I should note - this implementation approach isn't just something the /implement-task command knows about, the /create-implementation-plan and /create-backlog commands both need to know about it too, to shape things the way you want at that level (again - remember how things fan out!)
Is this overkill?
For a tiny side project? Maybe. For production software that real organisations depend on? Not even close.
The whole thing adds maybe 20-30 minutes to the start of a feature. In exchange, you get a spec you can refer back to, a plan that explains the reasoning, a backlog that breaks work into reviewable chunks, and implementation that follows your existing patterns with security checks baked in. It all reminds me of the saying "make the best way the easiest way". It feels like that's where AI really helps. The best way often has a bunch of boring steps people can't be bothered doing, and things work well enough when they skip them, so they do. The results could be better though, and now they can be, easily.
This is still dramatically faster than doing most things manually, and makes possible some tasks that would take so long before that you would just never attempt them. But it's not just about speed - it's about ending up somewhere you actually want to be. And man, the youtubers are right about one thing, it is fun! I think it also genuinely works as a system a team could adopt and use together effectively.
I've noticed even when I do want to straight up vibe code something, I often use a super lightweight version of this process anyway - make a spec and from that a combined implementation plan and backlog that I work through. If nothing else, it helps you manage the context window well.
What's next?
Although my iterations on claude-kit have slowed down, I still continue to make small tweaks here and there. That in itself is an interesting story. One of the best ways I found to improve the commands and agents was asking Claude to review our session once I was done implementing a feature, look at where I had to intervene, and make changes to prevent that being necessary in future.
One obvious gap you may notice is I don't really have a design phase. I cheat by using css-zero and pointing my frontend-agent at its documentation, emphasising the need to use its components. This works great for what I'm building at the moment, but wouldn't for everything.
I'm also keeping an eye on where Claude is going and making sure I'm making the most out of its capabilities. I want to dig into the latest announcements around skills. I ignored them when first annoucned as they seemed focused on Claude the App rather than Claude Code, and I was happy with my agents, but as more things start to blur together, I wonder if there is benefit in breaking down what my agents 'know' into multiple finer-grained skills that might also be able to use them elsewhere (e.g. from the Claude Mobile App?).

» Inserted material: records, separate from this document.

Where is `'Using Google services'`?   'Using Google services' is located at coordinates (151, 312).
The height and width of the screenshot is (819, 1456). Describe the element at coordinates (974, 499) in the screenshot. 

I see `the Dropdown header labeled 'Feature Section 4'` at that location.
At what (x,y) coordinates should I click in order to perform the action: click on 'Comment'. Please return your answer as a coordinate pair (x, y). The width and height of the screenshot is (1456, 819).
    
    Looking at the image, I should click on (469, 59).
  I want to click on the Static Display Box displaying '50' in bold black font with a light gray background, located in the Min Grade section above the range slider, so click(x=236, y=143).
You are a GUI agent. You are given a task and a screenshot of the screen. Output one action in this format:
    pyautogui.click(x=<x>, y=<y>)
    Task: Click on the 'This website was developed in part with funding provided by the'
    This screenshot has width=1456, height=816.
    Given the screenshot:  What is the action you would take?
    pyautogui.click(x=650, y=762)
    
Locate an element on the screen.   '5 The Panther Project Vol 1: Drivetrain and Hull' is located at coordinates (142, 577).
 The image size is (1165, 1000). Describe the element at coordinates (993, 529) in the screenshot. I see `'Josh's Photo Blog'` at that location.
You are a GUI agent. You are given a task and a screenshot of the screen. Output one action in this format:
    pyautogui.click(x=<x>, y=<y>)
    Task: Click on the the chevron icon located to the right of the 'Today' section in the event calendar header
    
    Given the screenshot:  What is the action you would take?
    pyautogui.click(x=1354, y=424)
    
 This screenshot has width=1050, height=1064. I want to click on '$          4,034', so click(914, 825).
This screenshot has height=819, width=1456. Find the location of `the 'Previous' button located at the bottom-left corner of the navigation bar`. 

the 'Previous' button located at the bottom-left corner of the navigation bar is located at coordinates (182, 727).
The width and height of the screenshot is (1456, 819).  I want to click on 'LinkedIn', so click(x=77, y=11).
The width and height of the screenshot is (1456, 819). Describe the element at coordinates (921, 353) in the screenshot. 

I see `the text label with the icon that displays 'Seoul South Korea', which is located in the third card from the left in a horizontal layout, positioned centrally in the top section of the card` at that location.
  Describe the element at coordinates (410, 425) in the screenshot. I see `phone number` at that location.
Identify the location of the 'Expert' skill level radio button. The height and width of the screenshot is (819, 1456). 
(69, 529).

The other thing I don't make much use of is Claude's built-in planning mode. In a way this workflow (which predated that feature) is a different way of achieving the same thing, but I wonder if I can use it more, or even use it to replace some of what I do now to speed things up while maintaining the same quality bar.
I'm not quite ready to give up working from my IDE. Being actively involved in the process still seems like it yields a better result, but I have to admit, a combination of fine-tuning claude-kit and Anthropic's models improving has sometimes left me feeling a bit like Homer Simpson's "he's drinking the water!" bird - just sitting here pressing return. Ultimately I want to find a new baseline that cuts more of that out and lets it run unhindered, then I'll review as a PR.
At some stage I'll probably clean up claude-kit and make it public, but I think this post will help you more than just looking through that. The real insight here is that the kit isn't valuable because it's clever in any new way, it's valuable because it's a place to accumulate your own lessons learned in a form that Claude can actually use, and share it with others. My sense is that over time, you can raise the floor on the code you write on your worst day to be as good as that on your best, and have everyone in your team do the same.